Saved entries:
■ ■ ■ ■
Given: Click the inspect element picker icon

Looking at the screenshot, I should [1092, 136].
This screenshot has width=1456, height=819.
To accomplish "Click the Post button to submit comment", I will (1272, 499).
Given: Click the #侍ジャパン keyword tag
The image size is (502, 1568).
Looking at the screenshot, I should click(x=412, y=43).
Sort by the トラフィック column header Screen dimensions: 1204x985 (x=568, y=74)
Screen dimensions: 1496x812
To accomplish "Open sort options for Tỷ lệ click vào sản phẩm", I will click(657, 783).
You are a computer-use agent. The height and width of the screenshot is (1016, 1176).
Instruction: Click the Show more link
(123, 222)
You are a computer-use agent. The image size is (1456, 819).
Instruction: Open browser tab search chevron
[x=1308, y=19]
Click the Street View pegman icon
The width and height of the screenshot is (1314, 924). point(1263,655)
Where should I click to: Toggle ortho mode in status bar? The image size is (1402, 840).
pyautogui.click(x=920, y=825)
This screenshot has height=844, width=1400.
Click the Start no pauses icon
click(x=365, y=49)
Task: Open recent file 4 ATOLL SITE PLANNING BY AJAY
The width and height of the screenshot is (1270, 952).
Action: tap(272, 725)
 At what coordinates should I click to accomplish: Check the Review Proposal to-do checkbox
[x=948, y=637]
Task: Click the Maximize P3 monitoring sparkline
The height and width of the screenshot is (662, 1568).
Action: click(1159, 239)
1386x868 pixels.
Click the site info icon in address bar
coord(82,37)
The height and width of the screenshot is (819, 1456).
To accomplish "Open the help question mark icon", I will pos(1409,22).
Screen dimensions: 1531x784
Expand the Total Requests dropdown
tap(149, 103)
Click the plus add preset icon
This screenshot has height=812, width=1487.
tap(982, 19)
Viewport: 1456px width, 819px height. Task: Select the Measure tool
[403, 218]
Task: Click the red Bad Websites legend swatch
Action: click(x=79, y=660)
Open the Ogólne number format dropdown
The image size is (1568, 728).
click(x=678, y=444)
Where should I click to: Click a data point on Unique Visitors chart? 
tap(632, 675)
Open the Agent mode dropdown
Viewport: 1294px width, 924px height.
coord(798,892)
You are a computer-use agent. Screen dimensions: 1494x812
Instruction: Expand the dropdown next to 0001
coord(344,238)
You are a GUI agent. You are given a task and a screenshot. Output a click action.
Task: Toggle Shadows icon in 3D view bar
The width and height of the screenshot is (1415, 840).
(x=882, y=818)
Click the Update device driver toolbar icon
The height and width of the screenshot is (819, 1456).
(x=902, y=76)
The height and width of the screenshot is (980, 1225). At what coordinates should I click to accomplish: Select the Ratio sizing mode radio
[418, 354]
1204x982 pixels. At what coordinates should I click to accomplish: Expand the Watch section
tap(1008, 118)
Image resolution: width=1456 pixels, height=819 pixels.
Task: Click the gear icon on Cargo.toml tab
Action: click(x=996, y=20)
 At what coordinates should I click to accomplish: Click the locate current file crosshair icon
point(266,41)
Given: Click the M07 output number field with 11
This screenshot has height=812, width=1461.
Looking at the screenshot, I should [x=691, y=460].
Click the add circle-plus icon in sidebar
■ ■ ■ ■
Gather every line from the entries above where the word "plus" appears, and copy them.

Click the plus add preset icon
Click the add circle-plus icon in sidebar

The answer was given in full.